**Source document**
========================

How to cite this article:
Nagarajan K. Living your yoga. Int J Yoga 2016;9:178-9

How to cite this URL:
Nagarajan K. Living your yoga. Int J Yoga [serial online] 2016 [cited 2023 Mar 30];9:178-9. Available from: https://www.ijoy.org.in/text.asp?2016/9/2/178/183708


Author: Dr. Judith Hanson Lasater, Ph. D., P.T.

Year: 2015

Publisher: Rodmell Press, Berkeley, California



The author of the book Dr. Judith Hanson Lasater is a Yoga teacher, with more than four decades of experience from California. She is also the author of several Yoga books pertaining to lifestyle adaptations through yogic principles and practices. This book addresses yogic practices to be cultivated for personal growth to live in harmony with nature catering to healthy internal and external environment.

The book is in three parts. The author discusses the qualities to be cultivated under each part with reference to Patanjali's Yoga Sutras and Bhagavad-Gita, quoting the relevant verses. The ways to cultivate the qualities (such as love and compassion) and relevant mantras for daily living are given for each quality. She has shared her personal experience, some stories, and illustrations under each quality.

The first part speaks concerning awareness of internal disciplines and qualities to be cultivated for bringing in such disciplines. These practices make our actions conducive to personal growth.

To abide in our own self is to be present with a sense of fullness and to create a loving environment without self-judgment. As a means to abide in our own true nature, we must commit to develop awareness by observing our lives, our thoughts, our words, and our actions. This is in line with Patanjali's aphorism tada drashtuh svarupe avasthanam (Yoga Sutra 1.3) implying when we come to realize our true nature we are free from miseries.

To observe our bodily sensations and the breath means to consciously relax our body and slow down our breath. When we are relaxed we see things as they are. When we are in relaxation, it gives room for expansion, coinciding with the infinite. This helps us to love others and ourselves without any expectations. This state makes us witness our own thoughts and not be carried away by them. It helps to develop faith and a willingness to accept reality.

Elaborating Patanjali and Bhagavad-Gita, the author explains abhyasa and vairagya. Abhyasa is doing everything intimately present in each and every moment, not performing actions mechanically without inner transformations. Vairagya is letting go which is an act of surrender. This, as per the author, is the key to living in yoga.

It is possible to extend this thinking bringing in the importance of practice. Instead of just witnessing our thoughts, we identify the mind and its modifications. We become one with the flow of thoughts. Hence, abhyasa is important which is constant inner practice and vairagya, the act of detachment.

The second part speaks about remaining truly open and aware of intimate relationships.

The first quality presented is compassion that is awareness of others' suffering. We should let go the desire to control what we see around us. The author observes that the urge to control comes from the fear of death and unhappiness. These refer to the five klesas that the sutras talk about. Inner peace brings us freedom and wholeness, which binds us all with universal love.

Further, the author suggests that greed and anger springs from fear. However, there is another dimension to this; namely, fear comes from inordinate involvement to the material. Hence, Bhartrhari (a famous poet) says that vairagya or dispassion makes a person fearless.

Clinging to a particular preference whether it is from attachment or aversion creates suffering. Hence, Lord Krishna gives the solution of being in moderation and maintaining equanimity. Recognizing one's preferences to attachment and aversion is half the solution. We suffer when we identify ourselves with pain. We have choice to either suffer or not to suffer!

========================

**Information supplied**
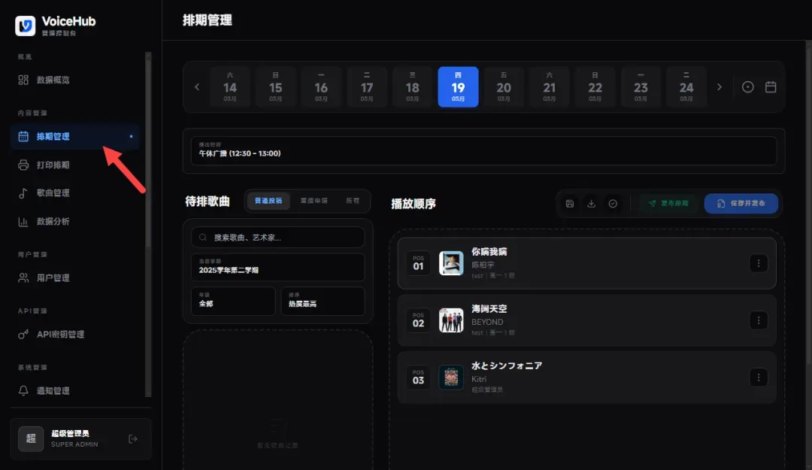Click the history clock icon beside the calendar
812x470 pixels.
[x=747, y=86]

========================

**Task objective**
In the yoga book review, how many parts is the book divided into? The material above comes from a different source than the text.

**Exercise result**
The book is in three parts.